A CNN/USA Today/Gallup poll this week said the Republican-led Congress was only a few points higher than President Bush, who suffers a voter approval rating of 38. The poll found 53 percent of registered voters would support the Democrat over the Republican in their congressional district.
"These poll numbers are about as bad as it can get for the Republicans," Nevada Democratic Party spokeswoman Kirsten Searer said. "That shows that Sen. Reid has been extremely effective in communicating a message of what's wrong with the Republican leadership we have today."
Republican leaders say that harping on the GOP is not a sustainable strategy.
"When you go to the ballot box in November, if all you are looking at is pure negativity from the Democrats, I don't think it is going to help them," said Paul Adams, chairman of the Nevada Republican Party.
Democratic leaders, working mostly behind closed doors, have been crafting a specific legislative agenda that was supposed to have been unveiled in November, then January, but it has not yet been released.
"There's no delay," Manley said, adding that Democrats have been focused in recent months on "drawing attention to the misplaced priorities of the Republican Party."
Some observers say Democrats are notorious for wasting too much time searching for consensus, only to end up with a muddled theme - or none at all.
The party doesn't need a "package wrapped up with a nice bow" like the Republicans' 1994 Contract With America, but leaders need to have some sort of compelling message, Duffy said.
"There's absolutely time" before November, she said. "But the clock is ticking on Democrats to offer something."
Other observers say the biggest problem Reid and Pelosi have is with the Democratic National Committee, headed by Dean. The media have picked up on a rift between the Washington leaders and Dean and his disciples in the states.
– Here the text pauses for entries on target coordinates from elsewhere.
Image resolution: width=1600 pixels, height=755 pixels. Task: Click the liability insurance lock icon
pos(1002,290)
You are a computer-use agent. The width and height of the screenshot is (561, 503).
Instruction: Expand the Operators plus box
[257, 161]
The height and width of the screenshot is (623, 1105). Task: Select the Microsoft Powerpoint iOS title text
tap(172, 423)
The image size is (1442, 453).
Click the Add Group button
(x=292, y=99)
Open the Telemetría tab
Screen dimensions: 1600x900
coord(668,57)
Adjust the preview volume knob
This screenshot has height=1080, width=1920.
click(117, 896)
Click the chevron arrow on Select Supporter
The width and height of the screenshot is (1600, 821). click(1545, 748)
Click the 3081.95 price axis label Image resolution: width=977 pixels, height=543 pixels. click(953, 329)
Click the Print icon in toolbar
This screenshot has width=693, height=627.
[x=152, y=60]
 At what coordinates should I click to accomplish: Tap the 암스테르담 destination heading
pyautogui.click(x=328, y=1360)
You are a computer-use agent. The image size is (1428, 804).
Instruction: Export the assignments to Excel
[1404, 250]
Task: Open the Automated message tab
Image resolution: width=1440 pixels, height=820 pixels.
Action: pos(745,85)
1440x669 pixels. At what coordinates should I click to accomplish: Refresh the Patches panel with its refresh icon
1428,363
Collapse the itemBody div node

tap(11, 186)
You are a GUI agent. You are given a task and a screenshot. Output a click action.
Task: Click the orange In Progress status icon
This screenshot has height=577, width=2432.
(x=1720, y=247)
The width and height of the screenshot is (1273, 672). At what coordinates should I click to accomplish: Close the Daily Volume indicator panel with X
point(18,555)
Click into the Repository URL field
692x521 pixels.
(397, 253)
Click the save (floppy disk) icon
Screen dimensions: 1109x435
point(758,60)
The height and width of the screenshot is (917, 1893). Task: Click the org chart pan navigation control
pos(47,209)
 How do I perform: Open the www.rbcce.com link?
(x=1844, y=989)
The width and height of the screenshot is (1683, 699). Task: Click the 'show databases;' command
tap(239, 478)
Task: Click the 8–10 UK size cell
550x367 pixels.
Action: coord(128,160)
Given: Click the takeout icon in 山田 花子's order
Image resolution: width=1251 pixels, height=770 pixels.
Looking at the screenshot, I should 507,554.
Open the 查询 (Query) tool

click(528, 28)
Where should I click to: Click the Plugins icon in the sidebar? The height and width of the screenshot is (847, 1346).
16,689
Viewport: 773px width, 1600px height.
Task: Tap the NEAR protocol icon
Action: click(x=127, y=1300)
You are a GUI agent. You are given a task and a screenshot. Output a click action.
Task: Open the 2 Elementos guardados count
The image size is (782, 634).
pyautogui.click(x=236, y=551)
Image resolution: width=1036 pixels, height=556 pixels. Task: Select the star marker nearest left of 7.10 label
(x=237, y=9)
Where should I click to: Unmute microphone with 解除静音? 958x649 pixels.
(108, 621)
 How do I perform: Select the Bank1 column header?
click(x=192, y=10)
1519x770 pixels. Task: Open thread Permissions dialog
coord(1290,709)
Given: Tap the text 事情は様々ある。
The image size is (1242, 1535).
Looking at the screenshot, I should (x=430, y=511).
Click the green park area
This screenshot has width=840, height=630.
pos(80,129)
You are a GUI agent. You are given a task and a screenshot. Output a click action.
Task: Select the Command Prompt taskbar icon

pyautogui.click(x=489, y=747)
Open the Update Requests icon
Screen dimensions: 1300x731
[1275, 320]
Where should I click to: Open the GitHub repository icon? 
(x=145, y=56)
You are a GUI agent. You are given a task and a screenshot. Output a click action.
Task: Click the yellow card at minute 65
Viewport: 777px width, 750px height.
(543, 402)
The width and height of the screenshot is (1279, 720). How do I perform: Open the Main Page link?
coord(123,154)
While Reid and Pelosi are more focused on picking up congressional seats in 2006, Dean and his followers have an eye farther into the future and are building strong organizations in all states, including traditionally Republican ones, said Jim Edmunson, Oregon Democratic Party chairman.
Reid and Pelosi need to mend their fence with Dean and work together on a coherent message, Edmunson said.
"They ignore this (rift) at their peril," Edmunson said. "It could be they don't have a message. It could be that they are not good at getting it out. The national party can help them in either case."
Others say Reid has nothing to worry about.
The notion that Democratic leaders are blowing an opportunity is merely media hype spun from recent stories in the Times and Washington Post - "the buzz of the week," said Larry Sabato, director of the University of Virginia's Center for Politics.
It ignores history because voters in midterm elections vote based on the job they think the president and congressional leaders are doing - not as the result of a bunch of political strategizing, Sabato said.
"People don't react to all these things like they are inside the Beltway," Sabato said.
"There is nothing the Democratic leaders can do," Sabato said. "It's the Democratic activists who are whining and complaining who could help themselves by shutting their mouths. They're distracting attention away from what the election will be and should be about - the president and Congress. They're just giving the press something to write about."